In accounting terms, accounts receivable are considered current assets since they are typically expected to be converted into cash within one accounting cycle (usually within a year).
How the accounts receivable process works
While specifics may vary, below is a typical AR workflow:
- Sale on credit / service delivered: The company provides goods or services to a customer under a credit arrangement (i.e., without immediate cash payment)
- Invoice issuance: The business issues an invoice that states the amount due, payment terms (e.g. “net 30” meaning due in 30 days), late fees and other conditions
- Recording AR in ledger / system: The invoice value is recorded in the AR account (debit AR, credit revenue)
- Tracking: The business monitors outstanding invoices: how many days past due, who owes what, etc.
- Follow-up / collection efforts: If payment isn't received by the due date, reminders or escalation processes may be applied
- Receiving payment / settlement: When payment arrives (by check, ACH, credit card, etc.), the AR account is credited and cash or bank account is debited
- Bad debt write-off or allowance: If an invoice becomes uncollectible, the business may write it off (or use an allowance for doubtful accounts) to adjust net AR
Why accounts receivable matters for small businesses
Managing accounts receivable effectively is critical for keeping a small business running smoothly. Reliable collections help maintain steady cash flow, ensuring there is money available to cover financial obligations.

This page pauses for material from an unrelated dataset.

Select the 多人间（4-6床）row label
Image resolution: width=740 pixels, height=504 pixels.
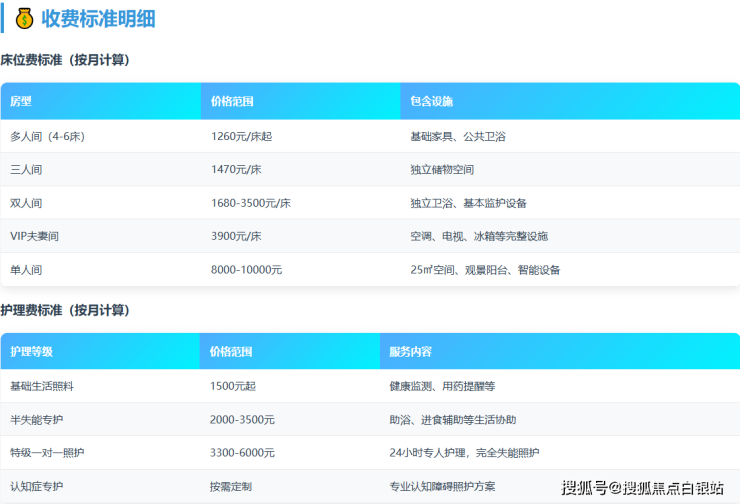(47, 136)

Strong AR practices also support accurate financial reporting, since overstated receivables can distort a company's true performance. Offering flexible payment terms can build customer trust, but doing so responsibly requires careful oversight.
In addition, lenders often review AR turnover and collections history when evaluating credit applications, making disciplined AR management an important factor in gaining access to financing.